Segment Start: GIVEN PASSAGE
There was one thing The Record didn't have with their story. And that was a quote from the family of the alleged murderer. And, having read The Record every day for that year, I knew their reporters were too lazy to try and talk to them.
Now, what I said earlier about that newsroom being filled with wastes was a bit of a stretch. There were two solid people who worked there. The first was Matt, a fellow Clash fan who fits an archtype all-too familiar at a weekly newspaper: the overly talented reporter who, for whatever reason, couldn't catch a break and end up at a newspaper which paid more than $28,000 a year in salary. Matt was always quick to provide me with a phone number or lead when I was stumped on a story. For this, he gave me the phone number of a few area attorneys who could help me figure out the legal system, since the only real experience I had came from watching Law and Order reruns.
The other was Andrea, a college intern who was working with us. Andrea was originally from Peru, having moved to America with her parents only a few years earlier. She was really pretty and she seemed, at first, as very timid and shy. I initially thought she would quit in a few weeks but she wrote a few decent features at the paper which impressed me.
And, most importantly, Andrea spoke Spanish. I guessed this was needed since the family involved in this murder were illegal Mexican immigrants.
Segment End: GIVEN PASSAGE
Segment Start: ENTRIES SUPPLIED
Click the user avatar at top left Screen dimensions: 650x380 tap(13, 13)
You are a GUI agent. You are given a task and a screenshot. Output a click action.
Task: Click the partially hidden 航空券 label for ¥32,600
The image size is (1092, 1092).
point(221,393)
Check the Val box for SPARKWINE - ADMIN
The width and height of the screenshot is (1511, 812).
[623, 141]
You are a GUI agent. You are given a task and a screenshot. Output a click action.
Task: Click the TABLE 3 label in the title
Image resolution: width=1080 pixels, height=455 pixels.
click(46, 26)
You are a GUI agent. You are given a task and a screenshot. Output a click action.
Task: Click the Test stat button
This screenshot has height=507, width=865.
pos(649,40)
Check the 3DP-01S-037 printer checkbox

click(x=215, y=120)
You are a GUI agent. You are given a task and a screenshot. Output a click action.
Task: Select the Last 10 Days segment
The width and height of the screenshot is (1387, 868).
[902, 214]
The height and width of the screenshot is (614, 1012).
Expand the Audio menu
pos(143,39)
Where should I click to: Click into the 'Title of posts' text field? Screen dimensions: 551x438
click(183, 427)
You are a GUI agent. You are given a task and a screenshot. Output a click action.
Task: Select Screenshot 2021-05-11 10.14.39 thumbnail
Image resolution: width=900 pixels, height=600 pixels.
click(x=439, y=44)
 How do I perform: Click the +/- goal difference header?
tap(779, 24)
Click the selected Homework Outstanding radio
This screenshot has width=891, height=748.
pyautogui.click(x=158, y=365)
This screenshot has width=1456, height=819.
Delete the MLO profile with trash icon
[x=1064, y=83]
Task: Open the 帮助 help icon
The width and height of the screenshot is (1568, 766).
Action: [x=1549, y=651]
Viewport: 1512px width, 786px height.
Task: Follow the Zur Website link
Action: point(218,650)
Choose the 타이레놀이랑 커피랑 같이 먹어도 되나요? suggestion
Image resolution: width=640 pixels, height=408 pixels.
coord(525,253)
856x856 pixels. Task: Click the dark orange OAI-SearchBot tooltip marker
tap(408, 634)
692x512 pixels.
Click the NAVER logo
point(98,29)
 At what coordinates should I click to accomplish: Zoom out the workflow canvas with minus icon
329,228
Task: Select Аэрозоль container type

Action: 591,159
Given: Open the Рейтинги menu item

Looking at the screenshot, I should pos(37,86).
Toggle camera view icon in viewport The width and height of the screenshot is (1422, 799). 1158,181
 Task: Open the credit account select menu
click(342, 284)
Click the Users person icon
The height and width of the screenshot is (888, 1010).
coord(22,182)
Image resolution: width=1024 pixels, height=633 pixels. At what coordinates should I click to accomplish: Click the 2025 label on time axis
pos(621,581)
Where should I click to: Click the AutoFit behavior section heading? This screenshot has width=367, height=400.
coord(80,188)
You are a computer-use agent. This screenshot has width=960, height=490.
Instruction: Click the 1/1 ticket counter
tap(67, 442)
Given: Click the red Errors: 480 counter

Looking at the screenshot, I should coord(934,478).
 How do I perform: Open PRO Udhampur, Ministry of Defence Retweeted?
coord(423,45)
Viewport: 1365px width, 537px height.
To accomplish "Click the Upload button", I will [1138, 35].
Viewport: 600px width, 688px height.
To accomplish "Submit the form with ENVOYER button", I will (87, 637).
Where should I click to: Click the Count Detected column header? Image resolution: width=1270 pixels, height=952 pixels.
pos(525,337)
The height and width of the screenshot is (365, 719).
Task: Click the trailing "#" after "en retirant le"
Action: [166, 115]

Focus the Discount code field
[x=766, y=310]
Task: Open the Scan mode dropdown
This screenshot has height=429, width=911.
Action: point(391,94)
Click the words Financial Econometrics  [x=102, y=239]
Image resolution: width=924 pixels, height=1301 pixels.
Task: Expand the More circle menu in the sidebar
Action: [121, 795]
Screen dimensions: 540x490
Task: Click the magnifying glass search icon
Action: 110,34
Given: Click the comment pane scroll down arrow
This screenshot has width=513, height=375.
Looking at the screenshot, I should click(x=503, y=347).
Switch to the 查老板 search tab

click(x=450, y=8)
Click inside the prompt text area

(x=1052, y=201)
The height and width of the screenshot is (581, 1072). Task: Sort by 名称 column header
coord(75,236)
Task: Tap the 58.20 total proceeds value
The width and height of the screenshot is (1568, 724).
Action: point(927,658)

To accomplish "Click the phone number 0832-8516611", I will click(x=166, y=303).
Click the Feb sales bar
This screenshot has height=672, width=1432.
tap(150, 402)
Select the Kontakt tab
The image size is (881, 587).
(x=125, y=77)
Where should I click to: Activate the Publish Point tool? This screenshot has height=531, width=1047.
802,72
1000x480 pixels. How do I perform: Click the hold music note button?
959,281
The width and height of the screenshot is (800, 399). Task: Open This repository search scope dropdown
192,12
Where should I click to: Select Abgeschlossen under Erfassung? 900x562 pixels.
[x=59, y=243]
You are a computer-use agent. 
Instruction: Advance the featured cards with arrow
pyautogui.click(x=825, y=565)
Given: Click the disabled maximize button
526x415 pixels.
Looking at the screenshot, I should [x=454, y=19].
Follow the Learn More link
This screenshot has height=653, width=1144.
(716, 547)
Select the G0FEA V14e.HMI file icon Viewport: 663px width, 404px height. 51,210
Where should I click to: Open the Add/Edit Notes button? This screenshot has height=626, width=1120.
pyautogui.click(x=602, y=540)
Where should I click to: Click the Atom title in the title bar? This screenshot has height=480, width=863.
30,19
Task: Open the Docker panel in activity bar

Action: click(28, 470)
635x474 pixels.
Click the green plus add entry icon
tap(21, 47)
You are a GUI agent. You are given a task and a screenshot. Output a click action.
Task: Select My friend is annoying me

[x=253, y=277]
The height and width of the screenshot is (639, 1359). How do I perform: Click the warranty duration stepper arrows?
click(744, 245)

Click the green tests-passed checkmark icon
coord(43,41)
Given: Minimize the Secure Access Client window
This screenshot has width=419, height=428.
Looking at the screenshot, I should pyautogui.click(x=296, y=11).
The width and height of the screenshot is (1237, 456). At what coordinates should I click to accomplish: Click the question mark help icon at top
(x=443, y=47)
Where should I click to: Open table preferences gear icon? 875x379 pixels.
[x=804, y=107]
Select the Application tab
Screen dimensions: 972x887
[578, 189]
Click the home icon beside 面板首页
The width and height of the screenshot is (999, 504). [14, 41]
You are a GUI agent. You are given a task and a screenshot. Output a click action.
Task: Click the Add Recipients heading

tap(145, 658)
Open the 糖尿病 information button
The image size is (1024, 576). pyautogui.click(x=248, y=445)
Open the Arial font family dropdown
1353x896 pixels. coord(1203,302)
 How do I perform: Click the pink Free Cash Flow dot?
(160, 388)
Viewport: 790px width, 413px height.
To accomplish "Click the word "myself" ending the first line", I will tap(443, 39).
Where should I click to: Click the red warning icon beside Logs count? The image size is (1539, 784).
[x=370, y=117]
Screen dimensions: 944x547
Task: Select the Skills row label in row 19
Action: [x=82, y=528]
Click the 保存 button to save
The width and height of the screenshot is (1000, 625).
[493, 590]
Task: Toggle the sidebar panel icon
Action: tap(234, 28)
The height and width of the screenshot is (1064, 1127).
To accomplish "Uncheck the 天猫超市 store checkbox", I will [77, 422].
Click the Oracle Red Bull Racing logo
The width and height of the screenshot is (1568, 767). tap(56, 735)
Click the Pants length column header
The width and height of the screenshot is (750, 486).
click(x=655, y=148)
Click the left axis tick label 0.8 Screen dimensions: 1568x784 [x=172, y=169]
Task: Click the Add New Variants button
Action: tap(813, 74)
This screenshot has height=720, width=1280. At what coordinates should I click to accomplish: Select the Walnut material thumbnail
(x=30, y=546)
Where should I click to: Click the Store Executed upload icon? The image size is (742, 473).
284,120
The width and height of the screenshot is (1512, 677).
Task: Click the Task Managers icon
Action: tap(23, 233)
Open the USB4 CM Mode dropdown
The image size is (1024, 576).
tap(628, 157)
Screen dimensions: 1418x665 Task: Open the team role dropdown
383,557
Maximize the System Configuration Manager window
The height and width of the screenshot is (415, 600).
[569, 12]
Segment End: ENTRIES SUPPLIED
— REQUIREMENT 1 —
According to the newsroom account, why did Matt give the narrator the phone numbers of a few area attorneys?
— REQUIREMENT 2 —
Write out everything in the newsroom account from "There was one" down to "talk to them.".
The recorded data is not needed for any of this work.

— EXPECTED ANSWER 1 —
Matt gave the narrator those numbers because the attorneys could help the narrator figure out the legal system. The narrator's only real experience with that system came from watching Law and Order reruns.

— EXPECTED ANSWER 2 —
There was one thing The Record didn't have with their story. And that was a quote from the family of the alleged murderer. And, having read The Record every day for that year, I knew their reporters were too lazy to try and talk to them.